Root's dad, David, put him on skates when he was 2. By 5, he was playing in a house league. David was a Penguins season-ticket holder at the old Igloo and he'd take Jesse and his brother once a week. Jesse was weaned on Mario Lemieux and Jaromir Jagr, Ron Francis and Ulfie Samuelsson. Later, Sidney Crosby became his guy. He has been in the Consol Energy Center, which opened in 2010, far fewer times — the last time at Christmas break 2011 — but it's across the street from the old place.
"And it'll bring back a lot of memories," Root said.
How deep does his Pittsburgh blood run? Dan Marino, one of the city's greatest athletes, is Root's cousin.
"We're an Italian family so we have big get-togethers around Christmas and he comes back every now and then," said Root, whose late grandfather Lefty Foster pitched in the Phillies organization after being a B-26 tail gunner in World War II. "He's a very busy guy. He's in Florida. My family is in Pittsburgh. We don't get to see him as often as we'd like, but he has been great. I've talked hockey with him."
Root hasn't heard from Marino since Grand Rapids, but he has heard from all sorts of alumni, relatives, friends, guys he grew up with … he calls all the attention "humbling. My parents do a lot of traveling to watch us play and it's really nice to give them a home weekend."
Yale has proven to be a resilient bunch. Even as late as the ECAC tournament, they were shut out back-to-back by Union and Quinnipiac. But there they were in Grand Rapids, pulling stunning upsets. And now matters have become almost humorously distant between Yale and Quinnipiac this week. When asked to reflect on the joy of having two New Haven area teams in the Frozen Four, Allain needed only two words.
"We're all very focused," Root said, "and nobody's more focused than coach Allain."
Root knows Quinnipiac's Dave Federico from playing with him on the Junior Bruins.
"I saw him at the ECACs and wished him the best of luck," Root said.
Any contact since the Frozen Four? No, he said.
"I think it's a great rivalry," Root said.
Growing up in the Pittsburgh suburb of Mount Lebanon, Root played on the town's Pennsylvania high school champions in 2006 before heading to prep school at Taft in Watertown.
"I always wanted to compete at the highest level academically and athletically," Root said. "Yale is obviously the best for it. And with a high emphasis on both, Taft does a great job preparing you both in terms of schoolwork and a hockey balance.
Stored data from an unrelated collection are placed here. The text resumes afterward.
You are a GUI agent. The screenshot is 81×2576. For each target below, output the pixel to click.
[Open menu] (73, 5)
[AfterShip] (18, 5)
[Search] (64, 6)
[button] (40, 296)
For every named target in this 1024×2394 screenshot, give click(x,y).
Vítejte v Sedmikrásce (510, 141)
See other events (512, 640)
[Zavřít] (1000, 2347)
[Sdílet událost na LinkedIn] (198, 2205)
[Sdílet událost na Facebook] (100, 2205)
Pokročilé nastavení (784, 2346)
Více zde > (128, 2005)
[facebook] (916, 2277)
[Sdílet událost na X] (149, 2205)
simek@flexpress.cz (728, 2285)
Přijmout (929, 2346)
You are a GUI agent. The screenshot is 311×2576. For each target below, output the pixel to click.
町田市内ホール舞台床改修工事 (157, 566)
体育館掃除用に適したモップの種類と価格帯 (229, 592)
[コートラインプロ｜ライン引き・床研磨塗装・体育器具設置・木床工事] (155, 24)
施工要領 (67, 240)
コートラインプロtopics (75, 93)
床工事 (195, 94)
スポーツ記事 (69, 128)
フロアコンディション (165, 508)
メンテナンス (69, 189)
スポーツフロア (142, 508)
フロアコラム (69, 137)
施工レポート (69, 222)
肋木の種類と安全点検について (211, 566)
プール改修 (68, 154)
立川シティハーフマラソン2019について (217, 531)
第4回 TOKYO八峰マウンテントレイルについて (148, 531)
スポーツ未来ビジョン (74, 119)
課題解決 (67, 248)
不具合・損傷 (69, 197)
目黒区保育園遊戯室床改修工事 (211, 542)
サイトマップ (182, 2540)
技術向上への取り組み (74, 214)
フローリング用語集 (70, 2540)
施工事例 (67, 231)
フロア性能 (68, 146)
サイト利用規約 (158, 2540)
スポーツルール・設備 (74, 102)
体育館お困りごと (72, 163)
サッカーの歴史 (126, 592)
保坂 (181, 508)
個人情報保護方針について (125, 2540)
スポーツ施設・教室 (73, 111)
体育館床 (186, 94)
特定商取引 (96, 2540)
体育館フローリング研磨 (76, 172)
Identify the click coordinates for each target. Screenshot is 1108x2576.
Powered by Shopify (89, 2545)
I had a great coach in Dan Murphy."
Impressed with Yale, impressed with Allain and his coaches, Root committed as a senior. As a freshman, Root was in and out of the lineup, scoring a couple of goals in 25 games. As a sophomore, he was a regular with seven goals and 24 points. As a junior, he's centering the top line, working the power play and killing penalties. At times this season, Allain has warned folks away from calling Root a defensive center, he feels it is unfairly limiting.
"He's very good in all areas of game," Allain said.
"He makes it a lot easier for Andrew [Miller] and me, does all the little things that don't get as much recognition," said Agostino. Miller was first-team ECAC. Agostino was second team. As a linemate and Penguins fan, Root obviously was sensitive to Agostino's being traded along with St. Cloud State's Ben Hanowski and a first-round pick to Calgary for Jarome Iginla a day before the Minnesota game.
"He did a great job handling it and staying focused," Root said. "Obviously it was a high profile trade, getting traded for a [future] Hall of Famer. I didn't need to do anything."
"It's an honor to be part of a trade of that enormity," Agostino said. "I also knew if we were going to be successful, I had to push that to the back of my mind."
He did. Then he pushed the puck to Root to beat Minnesota and pushed the puck into the empty net to finish off North Dakota. Now Jesse Root goes home.
"We definitely have the talent, depth and team chemistry," Root answered when asked if Yale can win it all.
They also have a willing cook in Kathy Root.
"She's an Italian mother," Root said. "She would like nothing better than to have the entire team over for a pasta dinner and feed us until we explode."